Leonid Zypkin

Die Brücke über den Fluss

Cover: Die Brücke über den Fluss
Aufbau Verlag, Berlin 2020
ISBN 9783351034603
Gebunden, 208 Seiten, 22,00 EUR

Klappentext

Aus dem Russischen von Alfred Frank. Die bewegende Familiengeschichte eines UnbeugsamenZypkins Familie floh 1941 vor den Nazis von Minsk bis zum Ural. Die zurückgebliebenen Verwandten kamen im Ghetto um. Jahre später erkundet er, assoziativ und in Zeitüberblendungen ähnlich wie W. G. Sebald, die verlorenen Territorien und sein früheres Ich. Seine Sätze verweben Vergangenheit und Gegenwart, Erinnerung und Wünsche, Ekel und Zartheit. Sie kommen der Wirklichkeit so schmerzlich nahe, wie es nur dem gelingen kann, der zum Chronisten einer unmöglichen Zeit wird und dem jahrzehntelang nichts anderes bleibt, als für die Schublade zu schreiben - und der doch nicht aufhören kann.Erstmals auf Deutsch - ein Buch gegen das Vergessen der großen Katastrophen des 20. Jahrhunderts.

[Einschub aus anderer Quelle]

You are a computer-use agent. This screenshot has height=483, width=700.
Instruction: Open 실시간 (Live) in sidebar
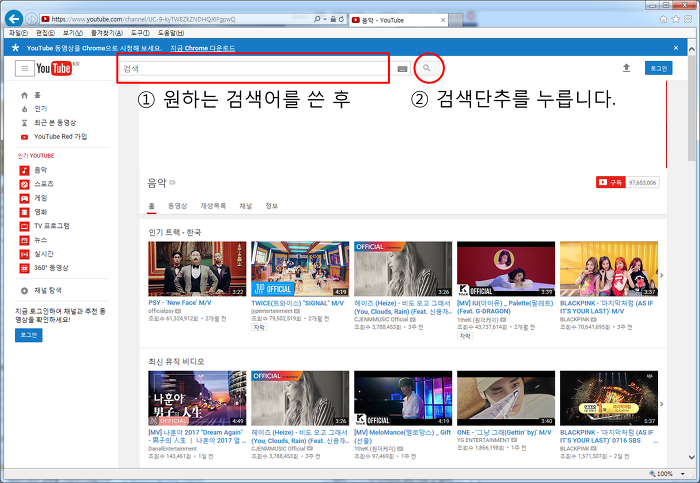tap(43, 254)
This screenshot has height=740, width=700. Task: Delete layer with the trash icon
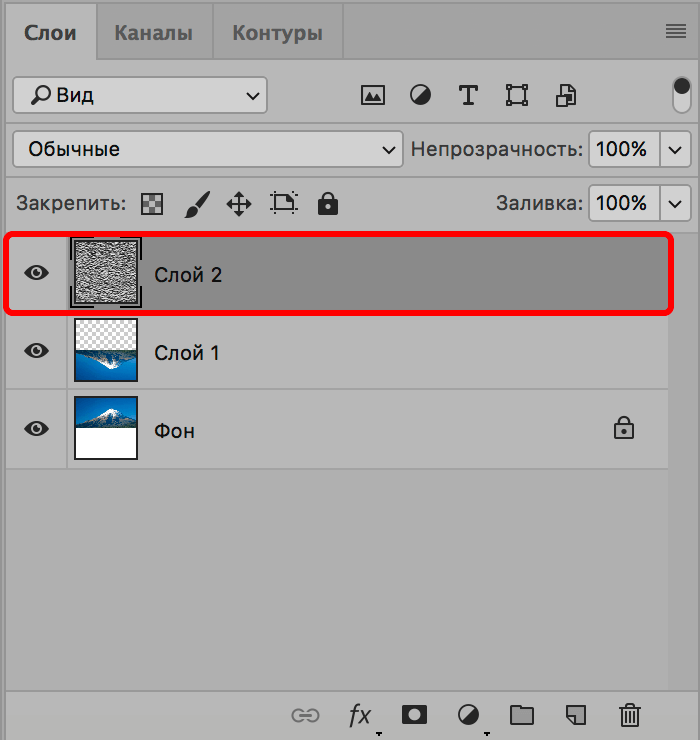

Rezensionsnotiz zu Süddeutsche Zeitung, 17.07.2020

Rezensent Fabian Wolff berührt die Tiefe und Radikalität des Romans von Leonid Zypkin. Dankbar ist er dem Verlag für die Neuauflage des Textes, die eine Wiederentdeckung des bei uns wenig bekannten Autors und mit ihm eines Teils "sowjetischer Schubladenliteratur" ermöglicht, wie der Rezensent erfreut feststellt. Das Buch deutet er als Teil der Selbsttherapie des Autors von den Wunden der Geschichte. Indem Zypkins Erzähler sich an seine Kindheit vor der Ankunft der Nazis 1941 und an sein Studium erinnert, verhandelt der Autor die Umbrüche sowjetischer Geschichte, erläutert der Rezensent, den Zypkins Satzgirlanden an Thomas Bernhard erinnern.

Rezensionsnotiz zu Deutschlandfunk Kultur, 23.06.2020

Rezensentin Olga Hochweis ist dankbar, dass Leonid Zypkins vor 50 Jahren erschienene autobiografische Erzählung nun erstmals auf Deutsch veröffentlicht wird. Gern lässt sich die Kritikerin ein auf den mit Zeiten und Orten jonglierenden "Bewusstseinsstrom" des russisch-jüdischen Erzählers, der ihr hier in "Schlaglichtern" und aus wechselnden Perspektiven vom Aufwachsen in einer nicht näher benannten Stadt, von Kindheitserinnerungen und von Liebe, Tod und Alter erzählt. Zwischen Moskau und Minsk pendelnd, begleitet die Rezensentin den Autor durch die Jahre 1936 bis 1972, erlebt die ersten Kriegstage ebenso wie die "bleierne Schwere" der Sowjetzeit und nimmt lange nachhallende Bilder aus der Lektüre mit.

Rezensionsnotiz zu Frankfurter Allgemeine Zeitung, 26.05.2020

Rezensentin Kerstin Holm freut sich, dass der Aufbau Verlag nicht nur Leonid Zypkins Hauptwerk "Ein Sommer in Baden-Baden" neu editiert hat, sondern auch noch den schmalen Band "Die Brücke über den Fluss" in neuer Übersetzung dazulegt. Der russische Schriftsteller, Mediziner und Pathologe blickt hier auf seine Jugend als dicker Junge unter deutsche Besatzung zurück, erzählt dabei zugleich von erster Liebe, später auch vom Tod des Vaters, resümiert Holm. Wie Zypkin "Eros und Thanatos" engführt, findet die Kritikerin bemerkenswert. Bereits hier erweist sich Zypkin als großer "Seelenarchäologe", schließt sie.